● **WHAT TO WORK ON**
From the material beneath, pull every line with the word "computer".

● **SUPPLIED DATA**
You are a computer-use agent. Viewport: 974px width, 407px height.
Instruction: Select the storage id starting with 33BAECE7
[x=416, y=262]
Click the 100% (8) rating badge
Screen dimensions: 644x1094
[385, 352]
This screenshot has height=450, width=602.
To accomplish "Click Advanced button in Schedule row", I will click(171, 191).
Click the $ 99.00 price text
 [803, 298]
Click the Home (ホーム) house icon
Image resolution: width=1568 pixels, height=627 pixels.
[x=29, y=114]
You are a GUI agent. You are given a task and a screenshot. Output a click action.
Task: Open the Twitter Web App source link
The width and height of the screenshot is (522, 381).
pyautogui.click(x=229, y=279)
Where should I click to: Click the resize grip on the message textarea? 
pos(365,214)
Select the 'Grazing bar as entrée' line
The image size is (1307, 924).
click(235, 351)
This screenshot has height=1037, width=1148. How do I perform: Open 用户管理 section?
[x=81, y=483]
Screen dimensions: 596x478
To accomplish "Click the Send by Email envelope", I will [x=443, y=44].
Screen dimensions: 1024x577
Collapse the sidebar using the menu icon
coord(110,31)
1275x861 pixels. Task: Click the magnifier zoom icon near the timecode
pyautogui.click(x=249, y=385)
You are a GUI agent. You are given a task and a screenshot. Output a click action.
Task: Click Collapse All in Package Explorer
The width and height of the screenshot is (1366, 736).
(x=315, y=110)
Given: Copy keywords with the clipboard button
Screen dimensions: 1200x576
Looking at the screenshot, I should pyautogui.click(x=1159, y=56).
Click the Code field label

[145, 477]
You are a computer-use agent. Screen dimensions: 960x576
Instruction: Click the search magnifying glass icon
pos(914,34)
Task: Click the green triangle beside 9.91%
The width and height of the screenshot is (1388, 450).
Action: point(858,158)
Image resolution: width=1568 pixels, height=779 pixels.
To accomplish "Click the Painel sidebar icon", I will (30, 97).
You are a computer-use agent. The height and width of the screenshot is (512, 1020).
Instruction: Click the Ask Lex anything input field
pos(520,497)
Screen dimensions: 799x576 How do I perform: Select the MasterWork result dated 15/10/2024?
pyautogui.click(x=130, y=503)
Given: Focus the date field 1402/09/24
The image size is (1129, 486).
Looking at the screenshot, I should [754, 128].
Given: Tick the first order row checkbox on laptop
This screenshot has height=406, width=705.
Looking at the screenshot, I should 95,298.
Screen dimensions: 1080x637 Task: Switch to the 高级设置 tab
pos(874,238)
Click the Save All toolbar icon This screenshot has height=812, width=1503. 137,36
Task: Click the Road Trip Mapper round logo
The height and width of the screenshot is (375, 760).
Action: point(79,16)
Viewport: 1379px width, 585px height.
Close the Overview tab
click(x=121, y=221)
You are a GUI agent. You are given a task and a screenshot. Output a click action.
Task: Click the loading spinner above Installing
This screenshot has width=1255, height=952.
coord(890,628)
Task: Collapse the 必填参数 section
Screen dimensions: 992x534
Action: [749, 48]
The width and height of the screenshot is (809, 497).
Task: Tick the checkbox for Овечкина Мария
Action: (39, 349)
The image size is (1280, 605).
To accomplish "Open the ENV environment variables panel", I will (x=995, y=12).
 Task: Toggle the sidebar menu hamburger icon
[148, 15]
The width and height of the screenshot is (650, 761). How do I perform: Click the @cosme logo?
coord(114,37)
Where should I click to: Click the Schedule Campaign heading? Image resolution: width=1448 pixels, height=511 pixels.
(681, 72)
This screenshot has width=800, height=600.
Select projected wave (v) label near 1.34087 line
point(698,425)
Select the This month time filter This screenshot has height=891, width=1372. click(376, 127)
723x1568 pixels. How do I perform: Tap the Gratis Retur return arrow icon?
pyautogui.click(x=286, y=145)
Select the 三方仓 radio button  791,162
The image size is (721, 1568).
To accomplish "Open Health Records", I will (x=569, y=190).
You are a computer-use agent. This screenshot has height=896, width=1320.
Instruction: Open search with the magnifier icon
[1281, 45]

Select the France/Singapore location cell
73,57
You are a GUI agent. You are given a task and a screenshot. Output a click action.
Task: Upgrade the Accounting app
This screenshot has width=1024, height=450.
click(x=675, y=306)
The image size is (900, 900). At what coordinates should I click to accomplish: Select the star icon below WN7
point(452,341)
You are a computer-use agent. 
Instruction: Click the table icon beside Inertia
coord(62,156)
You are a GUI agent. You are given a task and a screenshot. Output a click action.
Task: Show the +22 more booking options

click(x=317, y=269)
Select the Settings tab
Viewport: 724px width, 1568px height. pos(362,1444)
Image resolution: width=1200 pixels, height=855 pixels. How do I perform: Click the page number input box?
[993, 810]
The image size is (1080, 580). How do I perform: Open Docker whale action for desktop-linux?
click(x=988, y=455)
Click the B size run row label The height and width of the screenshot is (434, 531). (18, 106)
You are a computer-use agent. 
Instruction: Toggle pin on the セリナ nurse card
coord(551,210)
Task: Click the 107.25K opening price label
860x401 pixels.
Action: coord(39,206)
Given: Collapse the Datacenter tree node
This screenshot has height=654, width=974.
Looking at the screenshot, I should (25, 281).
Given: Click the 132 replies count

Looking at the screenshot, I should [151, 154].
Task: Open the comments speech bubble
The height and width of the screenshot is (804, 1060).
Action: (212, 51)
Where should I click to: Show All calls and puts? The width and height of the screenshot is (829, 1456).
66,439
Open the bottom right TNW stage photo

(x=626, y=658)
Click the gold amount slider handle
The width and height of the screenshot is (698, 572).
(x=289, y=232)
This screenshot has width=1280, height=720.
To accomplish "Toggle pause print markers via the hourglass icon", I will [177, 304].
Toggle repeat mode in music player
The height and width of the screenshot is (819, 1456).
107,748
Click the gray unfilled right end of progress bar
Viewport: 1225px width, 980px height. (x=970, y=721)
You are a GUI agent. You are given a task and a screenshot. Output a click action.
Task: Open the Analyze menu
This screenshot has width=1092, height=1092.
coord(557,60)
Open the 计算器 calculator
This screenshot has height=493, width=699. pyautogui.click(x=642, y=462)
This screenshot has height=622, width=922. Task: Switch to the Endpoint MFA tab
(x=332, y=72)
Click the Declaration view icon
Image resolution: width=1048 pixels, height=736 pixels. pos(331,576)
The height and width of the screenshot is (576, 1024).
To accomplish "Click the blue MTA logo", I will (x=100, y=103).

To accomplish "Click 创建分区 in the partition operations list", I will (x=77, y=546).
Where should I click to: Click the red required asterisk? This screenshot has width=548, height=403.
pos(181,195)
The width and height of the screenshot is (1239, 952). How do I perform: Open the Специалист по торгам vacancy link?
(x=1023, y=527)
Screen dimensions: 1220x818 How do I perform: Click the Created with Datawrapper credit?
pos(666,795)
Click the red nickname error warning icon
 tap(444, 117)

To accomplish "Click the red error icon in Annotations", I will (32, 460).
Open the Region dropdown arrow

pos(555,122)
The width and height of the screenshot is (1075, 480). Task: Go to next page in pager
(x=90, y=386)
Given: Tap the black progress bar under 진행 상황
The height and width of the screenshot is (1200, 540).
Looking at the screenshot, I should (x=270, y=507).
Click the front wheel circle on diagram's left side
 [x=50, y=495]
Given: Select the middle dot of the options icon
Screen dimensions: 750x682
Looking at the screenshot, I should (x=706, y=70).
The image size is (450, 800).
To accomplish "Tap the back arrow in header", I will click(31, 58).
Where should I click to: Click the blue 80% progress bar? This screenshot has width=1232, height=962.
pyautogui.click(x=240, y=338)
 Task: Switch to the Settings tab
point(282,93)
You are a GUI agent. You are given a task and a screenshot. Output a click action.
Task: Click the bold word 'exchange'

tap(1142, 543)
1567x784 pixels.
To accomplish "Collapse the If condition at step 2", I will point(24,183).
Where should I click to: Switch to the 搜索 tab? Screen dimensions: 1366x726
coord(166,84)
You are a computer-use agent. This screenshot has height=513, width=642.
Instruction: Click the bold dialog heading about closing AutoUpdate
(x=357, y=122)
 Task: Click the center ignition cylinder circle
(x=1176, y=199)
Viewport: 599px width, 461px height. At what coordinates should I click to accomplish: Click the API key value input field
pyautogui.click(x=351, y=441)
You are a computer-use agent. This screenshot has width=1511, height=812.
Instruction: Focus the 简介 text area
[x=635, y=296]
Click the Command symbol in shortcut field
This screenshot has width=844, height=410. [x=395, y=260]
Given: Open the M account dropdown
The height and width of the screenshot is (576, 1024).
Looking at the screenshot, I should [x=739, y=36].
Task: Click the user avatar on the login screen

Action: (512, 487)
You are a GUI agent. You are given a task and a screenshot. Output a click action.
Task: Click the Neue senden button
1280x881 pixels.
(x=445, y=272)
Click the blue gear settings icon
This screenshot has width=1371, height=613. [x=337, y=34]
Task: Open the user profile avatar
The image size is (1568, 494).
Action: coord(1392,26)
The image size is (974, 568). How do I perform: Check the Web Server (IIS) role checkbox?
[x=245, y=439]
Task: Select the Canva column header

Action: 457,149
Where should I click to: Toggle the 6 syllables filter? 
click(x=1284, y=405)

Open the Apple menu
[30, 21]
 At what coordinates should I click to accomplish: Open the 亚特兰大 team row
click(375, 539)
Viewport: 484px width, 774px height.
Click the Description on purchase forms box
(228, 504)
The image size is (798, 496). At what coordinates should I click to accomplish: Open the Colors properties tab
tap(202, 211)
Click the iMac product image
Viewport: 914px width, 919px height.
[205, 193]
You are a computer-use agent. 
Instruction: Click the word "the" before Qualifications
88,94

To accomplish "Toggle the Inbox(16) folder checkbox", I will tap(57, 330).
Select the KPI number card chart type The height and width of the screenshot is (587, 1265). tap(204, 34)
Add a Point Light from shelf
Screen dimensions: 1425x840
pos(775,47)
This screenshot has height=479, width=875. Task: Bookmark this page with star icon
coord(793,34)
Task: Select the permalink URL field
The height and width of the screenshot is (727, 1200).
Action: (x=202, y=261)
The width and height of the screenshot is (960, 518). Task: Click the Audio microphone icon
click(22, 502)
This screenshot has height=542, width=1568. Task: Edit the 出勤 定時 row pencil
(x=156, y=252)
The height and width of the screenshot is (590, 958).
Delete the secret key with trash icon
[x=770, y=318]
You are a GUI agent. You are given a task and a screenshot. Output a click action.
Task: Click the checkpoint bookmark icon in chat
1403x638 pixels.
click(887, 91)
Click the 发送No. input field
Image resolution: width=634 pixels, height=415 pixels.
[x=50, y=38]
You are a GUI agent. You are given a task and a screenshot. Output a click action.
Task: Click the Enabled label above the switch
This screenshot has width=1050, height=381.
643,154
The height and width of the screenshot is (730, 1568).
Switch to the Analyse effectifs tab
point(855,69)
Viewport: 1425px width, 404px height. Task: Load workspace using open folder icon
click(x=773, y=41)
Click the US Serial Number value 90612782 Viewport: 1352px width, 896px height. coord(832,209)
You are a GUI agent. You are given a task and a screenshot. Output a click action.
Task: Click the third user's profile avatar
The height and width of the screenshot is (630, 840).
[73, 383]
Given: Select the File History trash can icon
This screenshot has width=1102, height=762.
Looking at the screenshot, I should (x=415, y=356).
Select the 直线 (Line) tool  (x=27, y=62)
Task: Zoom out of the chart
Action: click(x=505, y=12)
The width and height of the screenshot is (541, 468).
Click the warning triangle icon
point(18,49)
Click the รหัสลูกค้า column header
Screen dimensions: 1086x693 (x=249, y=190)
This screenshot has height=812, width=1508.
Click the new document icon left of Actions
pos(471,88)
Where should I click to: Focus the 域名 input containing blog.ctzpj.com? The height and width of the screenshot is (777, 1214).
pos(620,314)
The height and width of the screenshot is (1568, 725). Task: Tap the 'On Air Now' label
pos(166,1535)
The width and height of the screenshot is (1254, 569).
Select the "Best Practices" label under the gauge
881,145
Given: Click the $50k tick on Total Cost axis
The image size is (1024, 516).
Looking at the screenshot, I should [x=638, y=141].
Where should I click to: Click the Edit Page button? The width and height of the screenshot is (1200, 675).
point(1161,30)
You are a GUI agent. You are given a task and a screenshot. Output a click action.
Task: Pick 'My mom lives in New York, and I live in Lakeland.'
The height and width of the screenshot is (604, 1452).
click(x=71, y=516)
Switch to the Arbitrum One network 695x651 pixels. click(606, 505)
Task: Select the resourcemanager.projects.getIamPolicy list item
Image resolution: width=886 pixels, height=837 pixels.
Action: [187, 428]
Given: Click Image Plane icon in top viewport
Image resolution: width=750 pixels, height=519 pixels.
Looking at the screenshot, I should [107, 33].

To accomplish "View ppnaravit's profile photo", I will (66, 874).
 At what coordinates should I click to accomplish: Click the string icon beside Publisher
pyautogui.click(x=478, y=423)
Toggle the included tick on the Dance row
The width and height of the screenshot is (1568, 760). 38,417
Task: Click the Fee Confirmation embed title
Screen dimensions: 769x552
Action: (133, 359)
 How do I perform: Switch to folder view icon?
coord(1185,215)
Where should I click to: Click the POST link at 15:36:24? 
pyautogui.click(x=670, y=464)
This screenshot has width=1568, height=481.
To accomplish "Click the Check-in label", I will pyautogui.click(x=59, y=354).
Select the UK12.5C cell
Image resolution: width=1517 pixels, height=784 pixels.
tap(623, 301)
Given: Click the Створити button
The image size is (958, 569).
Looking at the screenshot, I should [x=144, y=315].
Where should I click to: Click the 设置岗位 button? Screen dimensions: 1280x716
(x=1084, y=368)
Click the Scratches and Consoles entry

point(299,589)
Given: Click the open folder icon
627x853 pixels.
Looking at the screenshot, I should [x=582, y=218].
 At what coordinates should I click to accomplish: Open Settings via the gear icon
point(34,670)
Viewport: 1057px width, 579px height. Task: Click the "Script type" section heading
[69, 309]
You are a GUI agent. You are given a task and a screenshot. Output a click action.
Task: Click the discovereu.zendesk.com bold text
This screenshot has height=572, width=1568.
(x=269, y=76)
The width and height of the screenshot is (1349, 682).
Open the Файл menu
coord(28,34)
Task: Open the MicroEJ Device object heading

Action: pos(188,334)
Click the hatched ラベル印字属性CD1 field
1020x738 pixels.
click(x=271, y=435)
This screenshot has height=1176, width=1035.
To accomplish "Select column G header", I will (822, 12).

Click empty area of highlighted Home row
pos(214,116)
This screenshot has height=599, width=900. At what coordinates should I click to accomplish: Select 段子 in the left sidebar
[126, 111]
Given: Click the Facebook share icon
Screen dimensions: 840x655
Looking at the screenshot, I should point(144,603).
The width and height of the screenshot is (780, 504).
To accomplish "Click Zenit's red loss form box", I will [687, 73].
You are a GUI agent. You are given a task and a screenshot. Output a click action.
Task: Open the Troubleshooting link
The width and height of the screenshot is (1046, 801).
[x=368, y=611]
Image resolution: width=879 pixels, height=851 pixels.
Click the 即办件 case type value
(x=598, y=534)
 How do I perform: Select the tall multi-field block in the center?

● **OUTPUT BELOW**
You are a computer-use agent. Viewport: 974px width, 407px height.
You are a computer-use agent. Screen dimensions: 960x576
You are a computer-use agent. The height and width of the screenshot is (512, 1020).
You are a computer-use agent. This screenshot has height=896, width=1320.
You are a computer-use agent. 
You are a computer-use agent. 
You are a computer-use agent. This screenshot has height=513, width=642.
You are a computer-use agent. This screenshot has width=1511, height=812.
You are a computer-use agent. 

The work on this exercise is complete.